- **DATA FOR PROCESSING**:
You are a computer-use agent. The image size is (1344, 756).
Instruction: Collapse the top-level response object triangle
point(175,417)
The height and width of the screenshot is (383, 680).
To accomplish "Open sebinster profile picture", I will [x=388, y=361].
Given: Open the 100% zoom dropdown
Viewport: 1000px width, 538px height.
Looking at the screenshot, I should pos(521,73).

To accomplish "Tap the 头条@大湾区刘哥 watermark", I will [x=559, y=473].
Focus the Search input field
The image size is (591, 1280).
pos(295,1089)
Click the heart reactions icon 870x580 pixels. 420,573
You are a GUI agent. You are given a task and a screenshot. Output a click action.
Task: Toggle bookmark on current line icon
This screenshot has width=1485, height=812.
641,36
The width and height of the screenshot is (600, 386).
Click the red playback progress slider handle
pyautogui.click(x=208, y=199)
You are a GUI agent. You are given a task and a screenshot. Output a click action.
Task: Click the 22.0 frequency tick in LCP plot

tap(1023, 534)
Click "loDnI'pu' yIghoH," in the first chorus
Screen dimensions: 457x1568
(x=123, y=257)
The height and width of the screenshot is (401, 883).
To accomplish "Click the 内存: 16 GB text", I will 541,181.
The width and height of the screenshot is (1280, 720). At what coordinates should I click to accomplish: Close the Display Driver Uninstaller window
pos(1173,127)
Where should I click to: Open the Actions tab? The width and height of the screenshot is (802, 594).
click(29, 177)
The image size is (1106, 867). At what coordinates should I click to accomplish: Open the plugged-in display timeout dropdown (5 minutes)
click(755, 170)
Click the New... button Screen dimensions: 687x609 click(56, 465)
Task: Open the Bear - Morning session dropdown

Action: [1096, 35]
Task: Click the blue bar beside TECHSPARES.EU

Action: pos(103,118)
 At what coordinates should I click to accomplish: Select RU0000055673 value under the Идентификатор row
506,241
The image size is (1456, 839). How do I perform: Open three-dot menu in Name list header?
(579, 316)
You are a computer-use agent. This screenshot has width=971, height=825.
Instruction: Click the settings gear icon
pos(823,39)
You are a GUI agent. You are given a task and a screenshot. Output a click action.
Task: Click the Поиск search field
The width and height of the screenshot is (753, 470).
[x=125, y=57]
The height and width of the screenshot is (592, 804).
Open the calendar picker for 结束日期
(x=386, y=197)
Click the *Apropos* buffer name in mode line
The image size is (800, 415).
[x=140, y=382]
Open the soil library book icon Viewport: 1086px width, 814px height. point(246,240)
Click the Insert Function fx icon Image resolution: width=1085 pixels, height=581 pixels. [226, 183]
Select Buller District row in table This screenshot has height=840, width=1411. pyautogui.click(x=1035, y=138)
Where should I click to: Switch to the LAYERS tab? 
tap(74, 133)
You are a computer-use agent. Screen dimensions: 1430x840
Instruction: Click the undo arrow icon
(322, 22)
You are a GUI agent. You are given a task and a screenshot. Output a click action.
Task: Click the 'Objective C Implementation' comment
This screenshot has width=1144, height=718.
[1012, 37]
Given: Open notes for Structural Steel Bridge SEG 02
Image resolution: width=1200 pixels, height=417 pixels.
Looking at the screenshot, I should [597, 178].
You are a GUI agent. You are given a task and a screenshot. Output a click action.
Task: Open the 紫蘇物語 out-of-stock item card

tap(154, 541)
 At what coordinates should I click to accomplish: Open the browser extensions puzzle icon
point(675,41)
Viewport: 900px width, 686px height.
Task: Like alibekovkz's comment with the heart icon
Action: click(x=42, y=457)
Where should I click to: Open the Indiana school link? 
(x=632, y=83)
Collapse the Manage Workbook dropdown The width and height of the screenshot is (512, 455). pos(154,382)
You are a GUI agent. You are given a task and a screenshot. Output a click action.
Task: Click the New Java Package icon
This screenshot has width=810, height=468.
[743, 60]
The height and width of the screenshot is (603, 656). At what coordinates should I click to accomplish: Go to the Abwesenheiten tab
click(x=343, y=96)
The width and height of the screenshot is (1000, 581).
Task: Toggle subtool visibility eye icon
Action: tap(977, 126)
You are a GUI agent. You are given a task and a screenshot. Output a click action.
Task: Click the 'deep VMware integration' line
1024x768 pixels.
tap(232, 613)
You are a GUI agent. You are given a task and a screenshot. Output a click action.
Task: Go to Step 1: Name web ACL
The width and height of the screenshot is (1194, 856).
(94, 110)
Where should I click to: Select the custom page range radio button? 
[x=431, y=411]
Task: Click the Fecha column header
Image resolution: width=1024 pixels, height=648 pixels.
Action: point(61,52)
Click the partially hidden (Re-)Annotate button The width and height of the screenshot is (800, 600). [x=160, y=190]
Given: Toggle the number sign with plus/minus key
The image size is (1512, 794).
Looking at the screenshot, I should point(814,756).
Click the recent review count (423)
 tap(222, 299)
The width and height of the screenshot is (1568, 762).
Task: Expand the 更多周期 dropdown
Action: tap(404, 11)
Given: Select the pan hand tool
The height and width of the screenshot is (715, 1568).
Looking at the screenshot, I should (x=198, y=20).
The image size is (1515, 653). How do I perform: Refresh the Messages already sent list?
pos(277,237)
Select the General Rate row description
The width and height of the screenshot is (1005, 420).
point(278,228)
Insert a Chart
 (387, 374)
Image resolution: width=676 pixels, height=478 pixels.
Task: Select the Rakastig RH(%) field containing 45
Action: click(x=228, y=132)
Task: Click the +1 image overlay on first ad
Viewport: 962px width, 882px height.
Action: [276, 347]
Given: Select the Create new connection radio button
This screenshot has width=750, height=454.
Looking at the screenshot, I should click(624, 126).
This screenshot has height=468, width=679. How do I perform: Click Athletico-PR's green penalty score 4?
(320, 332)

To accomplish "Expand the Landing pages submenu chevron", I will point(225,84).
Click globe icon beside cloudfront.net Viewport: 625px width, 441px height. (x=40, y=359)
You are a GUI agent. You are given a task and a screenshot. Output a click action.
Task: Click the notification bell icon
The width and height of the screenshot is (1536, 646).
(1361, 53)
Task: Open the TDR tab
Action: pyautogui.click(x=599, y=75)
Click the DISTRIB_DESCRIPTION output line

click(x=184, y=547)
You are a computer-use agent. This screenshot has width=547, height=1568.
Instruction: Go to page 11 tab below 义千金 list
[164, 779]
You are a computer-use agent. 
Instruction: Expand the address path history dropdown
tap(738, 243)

- **WHAT TO DO**: "first" occurs in some lines of the records above. Report every line that contains this string, treating uppercase and lowercase as different.

- **OUTPUT OF THE TASK**:
Click "loDnI'pu' yIghoH," in the first chorus
Task: Click the +1 image overlay on first ad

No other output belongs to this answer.